*** Opening DATASET CONTENT ***

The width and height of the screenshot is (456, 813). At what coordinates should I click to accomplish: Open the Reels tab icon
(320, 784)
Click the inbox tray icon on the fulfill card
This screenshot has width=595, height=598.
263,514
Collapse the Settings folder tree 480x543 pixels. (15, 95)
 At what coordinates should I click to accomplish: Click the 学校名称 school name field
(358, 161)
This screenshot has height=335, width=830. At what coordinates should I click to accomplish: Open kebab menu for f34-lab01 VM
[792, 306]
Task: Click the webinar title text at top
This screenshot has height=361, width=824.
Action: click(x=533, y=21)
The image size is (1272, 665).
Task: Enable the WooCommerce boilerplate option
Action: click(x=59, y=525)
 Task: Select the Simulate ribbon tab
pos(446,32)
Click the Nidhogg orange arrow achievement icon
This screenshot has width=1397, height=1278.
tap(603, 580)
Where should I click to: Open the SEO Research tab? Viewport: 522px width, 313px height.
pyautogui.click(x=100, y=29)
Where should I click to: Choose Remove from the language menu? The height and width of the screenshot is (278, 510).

*** Closing DATASET CONTENT ***

» **THE PROBLEM**
With no additions or omissions, transcribe every record.

» **RESULT**
The width and height of the screenshot is (456, 813). At what coordinates should I click to accomplish: Open the Reels tab icon
(320, 784)
Click the inbox tray icon on the fulfill card
This screenshot has width=595, height=598.
263,514
Collapse the Settings folder tree 480x543 pixels. (15, 95)
 At what coordinates should I click to accomplish: Click the 学校名称 school name field
(358, 161)
This screenshot has height=335, width=830. At what coordinates should I click to accomplish: Open kebab menu for f34-lab01 VM
[792, 306]
Task: Click the webinar title text at top
This screenshot has height=361, width=824.
Action: click(x=533, y=21)
The image size is (1272, 665).
Task: Enable the WooCommerce boilerplate option
Action: click(x=59, y=525)
 Task: Select the Simulate ribbon tab
pos(446,32)
Click the Nidhogg orange arrow achievement icon
This screenshot has width=1397, height=1278.
tap(603, 580)
Where should I click to: Open the SEO Research tab? Viewport: 522px width, 313px height.
pyautogui.click(x=100, y=29)
Where should I click to: Choose Remove from the language menu? The height and width of the screenshot is (278, 510).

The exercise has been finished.